Some gift book might come off of my own shelves, just the right book for someone I know well, and I don’t mind giving it up. Some books are adopted like stray cats when I stumble over a title at a yard sale or secondhand store while others I buy from authors to support my fellow writers in their efforts to be read. Sometimes books are ordered fresh and new, unopened with crisp bright jackets. The books are those title I find that must go to one particular person like when I found the book, Princess Bride for my daughter because she loved the movie so much and later the book, As You Wish by Cary Elwes about the making of the movie for the same reason.
A book gift giving is not that easy because some people are not avid readers or have very narrow, particular reading tastes. With these people I treat it like buying socks, everyone needs them and size is pretty easy to match, so I buy good socks like I would want, knowing that the person probably needs them. Even if people don’t like to read much, we know reading is good for you, so buying that person a book is not a bad thing and it says, “I thought about you," which is better than buying them chocolate, which unless it is very special chocolate, says, ‘I thought about you but it was at the last minute”. Which is better, buying them candy, which they will eat but is bad for them or buying a book, which is good for them but they won’t read?

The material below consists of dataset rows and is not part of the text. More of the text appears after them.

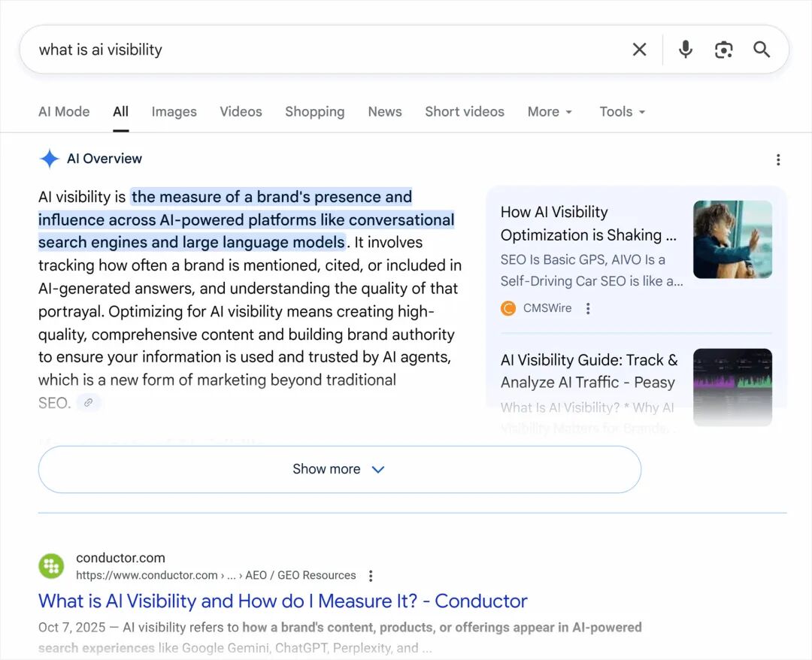Switch to the Images tab
The image size is (812, 660).
pyautogui.click(x=174, y=111)
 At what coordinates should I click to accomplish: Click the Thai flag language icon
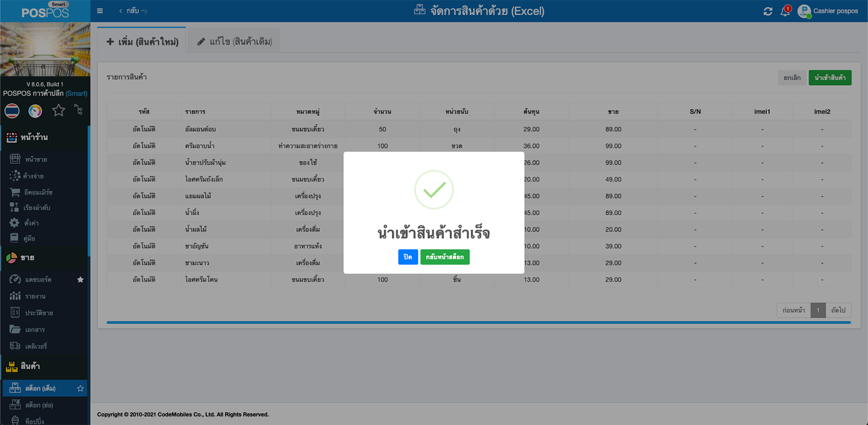click(x=12, y=111)
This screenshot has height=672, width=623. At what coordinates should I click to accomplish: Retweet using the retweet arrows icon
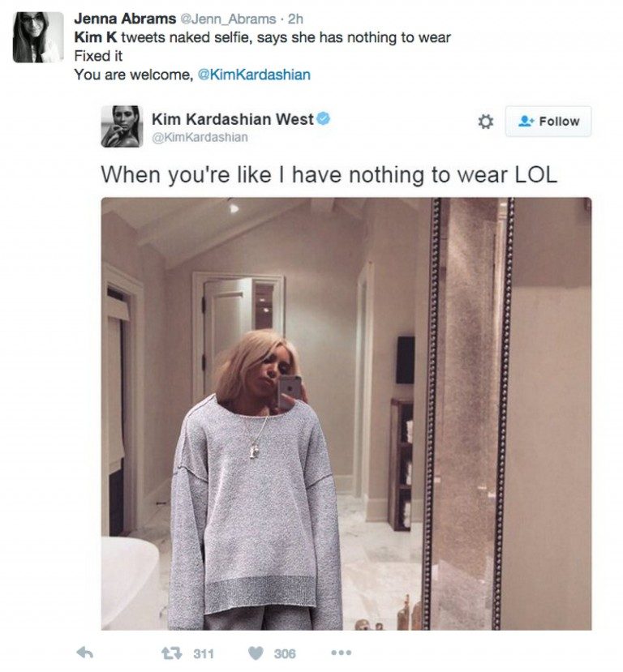pyautogui.click(x=171, y=653)
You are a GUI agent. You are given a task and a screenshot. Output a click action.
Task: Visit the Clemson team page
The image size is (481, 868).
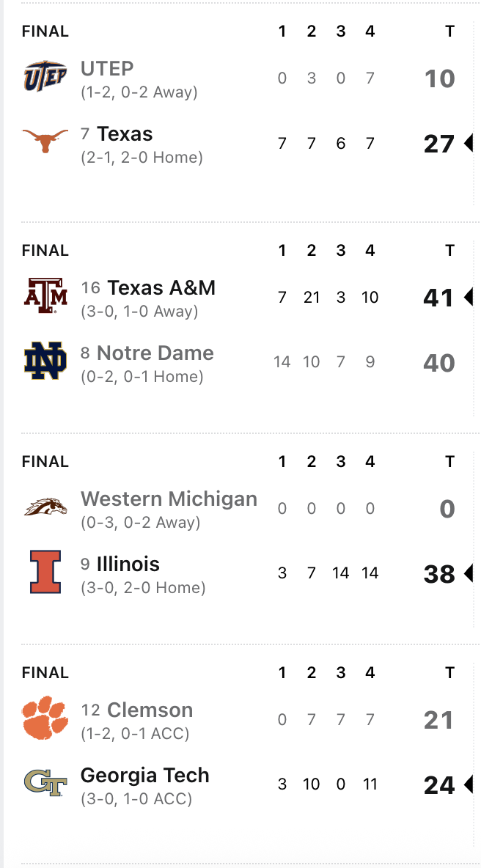[x=150, y=710]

Besides, most people will read something even if it is only a book of poetry or jokes for reading on the throne — Yes, there are books published specifically for toilet reading.
Some of my friends are easy to buy for because they have a strong interest like horses, tie-flying or travel. A football fan of mine is getting, Joe Buck’s memoir, Lucky Bastard, about working as a sports announcer. Others are easy to buy for because they are veracious readers in a variety of genre, or I know an author or book type they would enjoy. Teachers are easy to buy for because they love books for their classroom, and e-book readers can get a easy to spend gift card, easy to use but not so personal as book one picks himself.
Sometimes books are a nice surprise that leads the reader to a new place, for example, I once received as a gift, a copy of Reverence for Wood by Eric Sloan. This carefully written and wonderfully illustrated book of early American technology from America’s farmland is a joy to the eye and ear. It also led me to Sloan’s other work of a similar nature.
Old books have a special place of their own, be they valuable antiques like a two hundred year old bible or first edition Gone With the Wind, but most old books are just wonderful insights or artist marvels. My leather-bound book of Kipling’s poetry has the most supple leather jacket that one wants to carry it in hand for a whole day, and The Art of Skiing (copyright 1933) that my daughter-in-law gave me is a wonderful visit to the early days of skiing as a family sport. It isn’t the value or the author that counts, it is the connection to the reader that the right book can make.
So next week, or the week after for you last minute shoppers, stop by the old book merchant or secondhand store and see if you can find a book for some one you care enough to give a gift to. Who wouldn’t benefit from a little more reading?